Il 18enne punta il dito contro i famigliari accusati di aver ucciso la ragazza che si era ribellata al matrimonio forzato
Reggio Emilia "Da quando sono in comunità tutto è cambiato e mi sento anche di essere italiano: in quei giorni lì avevo la stessa mentalità di loro, ora come ora penso che per me hanno fatto una cosa sbagliatissima". Lo ha detto Ali Haider, fratello di Saman Abbas, la 18enne di origini pachistane uccisa il 1 maggio del 2021. A processo ci sono i genitori, lo zio e due cugini, accusati dell’omicidio.
Al processo, è in corso la seconda udienza che vede protagonista il fratello della ragazza, che era minorenne al tempo delitto. Queste parole sono arrivate mentre stava rispondendo a Liborio Cataliotti, avvocato difensore di Danish Hasnain, lo zio, parlando della foto mandata dallo stesso ragazzo ai parenti il 30 aprile 2021 in cui sono ritratti Saman e il fidanzato, Ayub Saqib, che si baciano. Foto e chat che fecero – secondo il racconto del giovane – arrabbiare il padre. Scoppiò un furibondo litigio e poco dopo la ragazza venne uccisa.
"Da piccolo i miei genitori mi hanno insegnato che non si poteva fare amicizia con le ragazze, era vietato, e
per questo ho mandato la foto del bacio di Saman ai miei parenti". E ancora: "In quel momento avevo la loro stessa mentalità, per me era una cosa sbagliata. Ma ora tutto è cambiato, da quando sono in comunità". Dello zio, dice: “Disse che dovevamo fuggire, mentre mio padre dal Pakistan voleva che restassimo a Novellara".

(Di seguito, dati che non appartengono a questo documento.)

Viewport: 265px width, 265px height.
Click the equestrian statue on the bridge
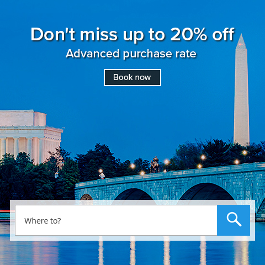[x=155, y=165]
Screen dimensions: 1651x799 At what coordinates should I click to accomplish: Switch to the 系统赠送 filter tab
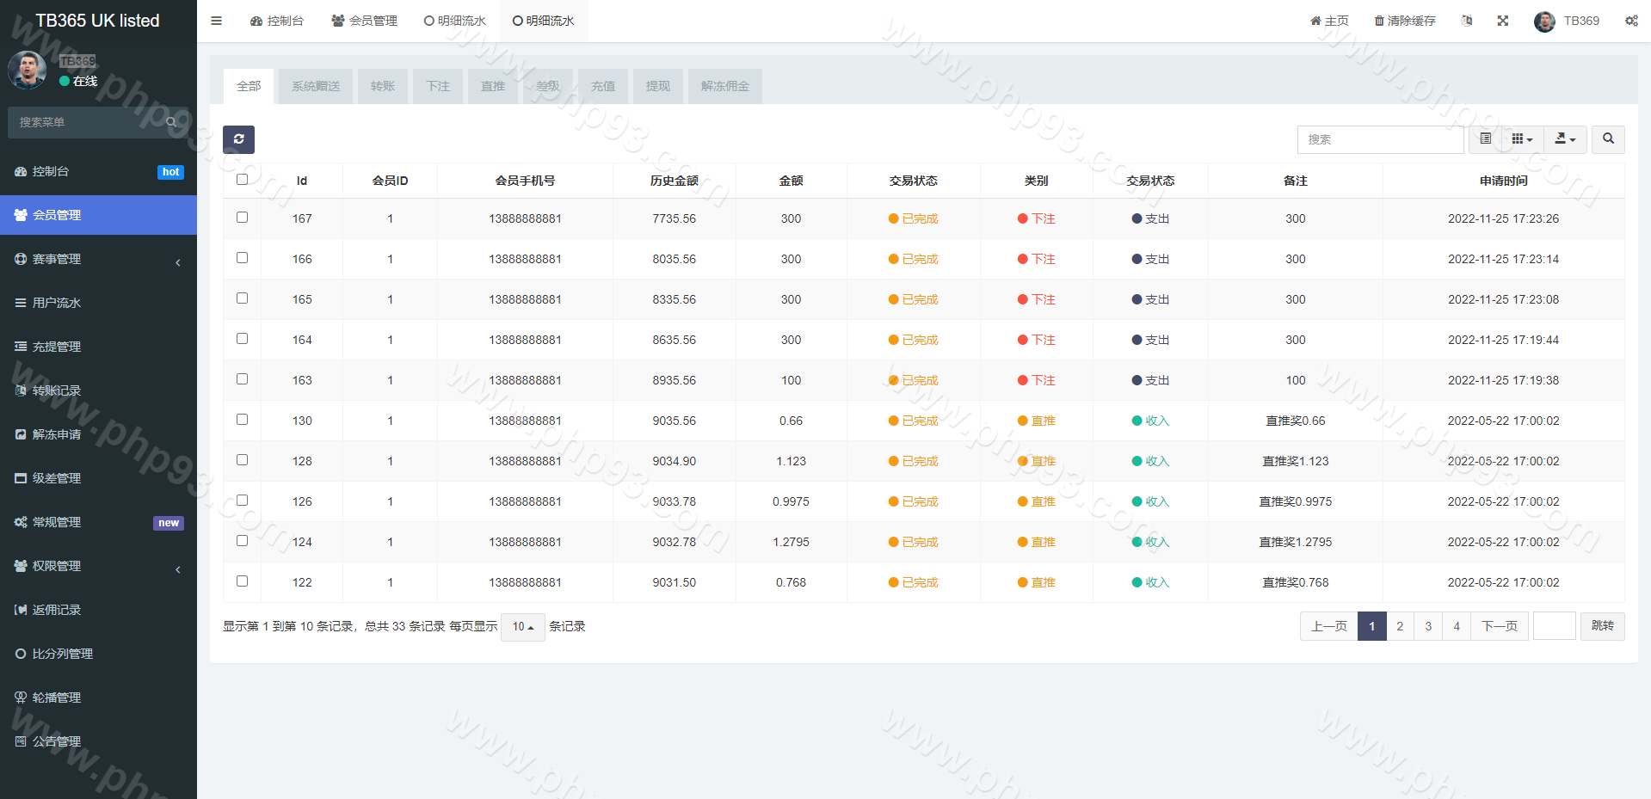pos(316,87)
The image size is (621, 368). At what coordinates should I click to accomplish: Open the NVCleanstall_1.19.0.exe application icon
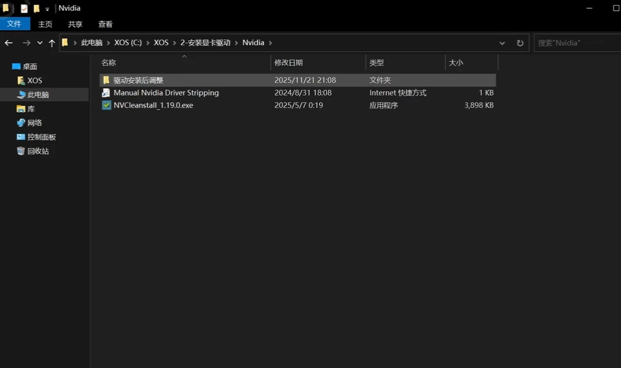tap(106, 106)
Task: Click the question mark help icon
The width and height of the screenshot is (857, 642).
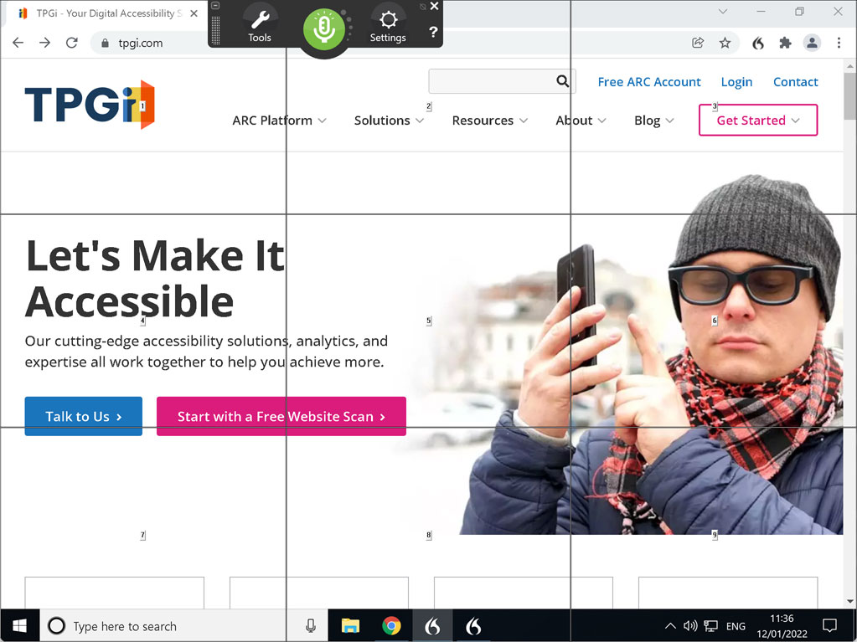Action: click(432, 33)
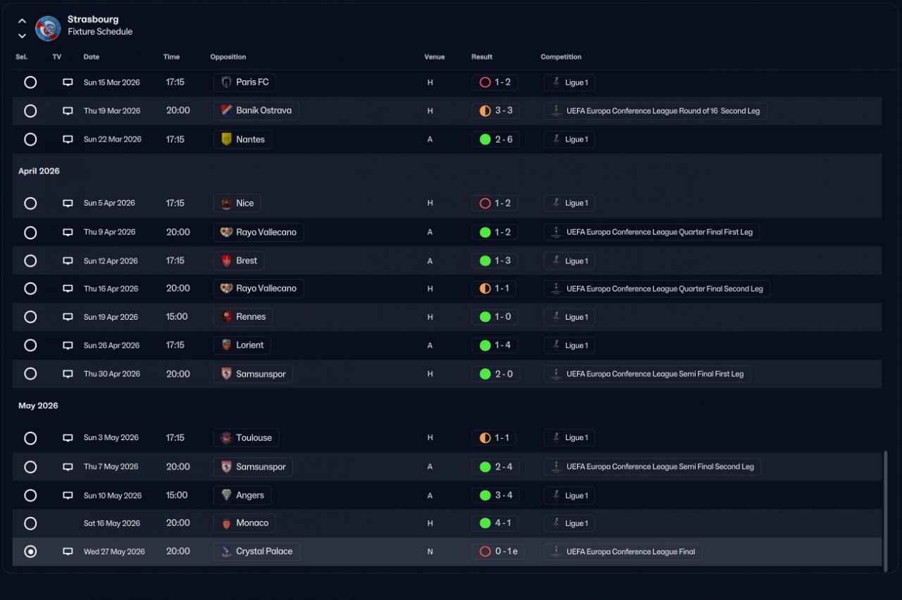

E poi, riguardo alle intercettazioni che c’erano con i famigliari anche dopo il suo arrivo in comunità, nel 2021, ha rivelato: “'Per fare bella figura con papà e mamma davo la colpa ai carabinieri e alla comunità, offendevo
gli educatori. Dicevo che non stavo dicendo nulla, ma io in realtà parlavo. Parlavo sempre''.